Cold and extremely dry start to the weekend
Published 1:49 pm Saturday, January 29, 2022
By Skip Rigney
It would be interesting to know if skin lotion sales rise today at local stores. Dew point temperatures near single digits with an air temperature of 50 degrees will result in outdoor relative humidities in the 20 to 30 percent range on Saturday afternoon. Suck that air inside your house, raise its temperature to 70 degrees with your heating system, and the relative humidity indoors could be as low as ten percent. That can result in dry, itchy skin or sinus problems for some folks, especially in a population accustomed to a more humid environment.
Saturday will continue the colder-than-average trend that has been prevalent since mid-January. However,the first half of the upcoming work week will be noticeably milder with high temperatures flirting with 70 degrees and nighttime lows dropping no lower than the 50s Monday through Wednesday.
Despite today (Saturday) starting out near freezing and staying chilly, high pressure, in combination with the extremely low humidity, will keep skies clear and bright blue. In fact, if you’re dressed warmly, or simply looking out your living room window, it promises to be a beautiful day.
Sunday looks to be a carbon copy of Saturday in terms of plentiful sunshine. What many will consider an improvement compared to Saturday is that warmer air will be moving into the region from the west, raising Sunday’s afternoon temperatures into the 60s, which will be 10 to 15 degrees warmer than Saturday. A slight increase in humidity may provide a little relief to those whose skin or sinuses suffered from Saturday’s extremely dry air, but most people won’t even notice the 25 degree increase in dew points that is expected.

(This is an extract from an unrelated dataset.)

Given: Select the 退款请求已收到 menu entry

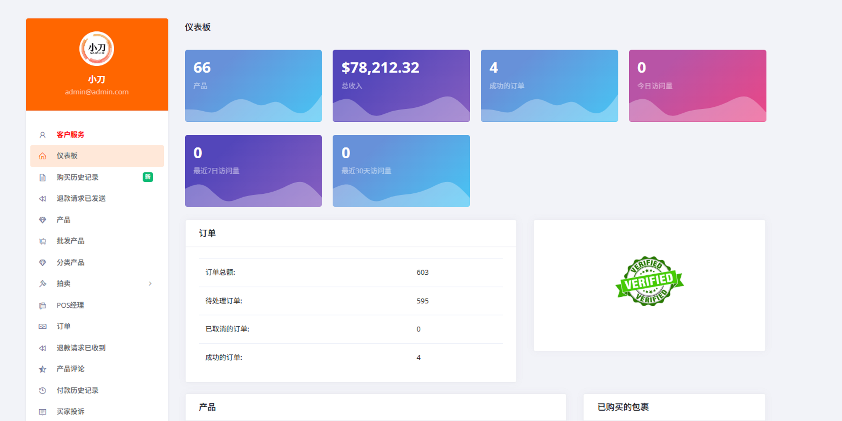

By Monday, onshore flow will pump milder and more humid air northward into our region from over the Gulf of Mexico while winds aloft bring clouds and moisture from the Pacific. That will prime the pump for rain as an upper low pressure system moves across the area Monday night and Tuesday. Even after the low passes to our east, mild and moist air will remain, bringing a chance of showers and possibly significant nighttime fog Tuesday night, Wednesday, Wednesday night, and Thursday.
Sometime Thursday the next strong cold front is expected to sweep through the Gulf South. A line of showers and thunderstorms ahead of the front will be followed by sharply colder air behind it. Though there is still considerable uncertainty about exactly how cold it will get, hard freezes are possible next Friday and Saturday morning with daytime highs only in the 40s.
Those who prefer warmer weather will find the National Weather Service Climate Prediction Center’s (CPC’s) outlook for February hopeful. Of course, average climatological temperatures are higher for the end of February than at the beginning.
But after a colder-than-normal start to the month this year, CPC gives better than even odds that conditions during the last half of February 2022 will be even warmer-than-average along the Gulf Coast from Texas to Florida, including south Mississippi.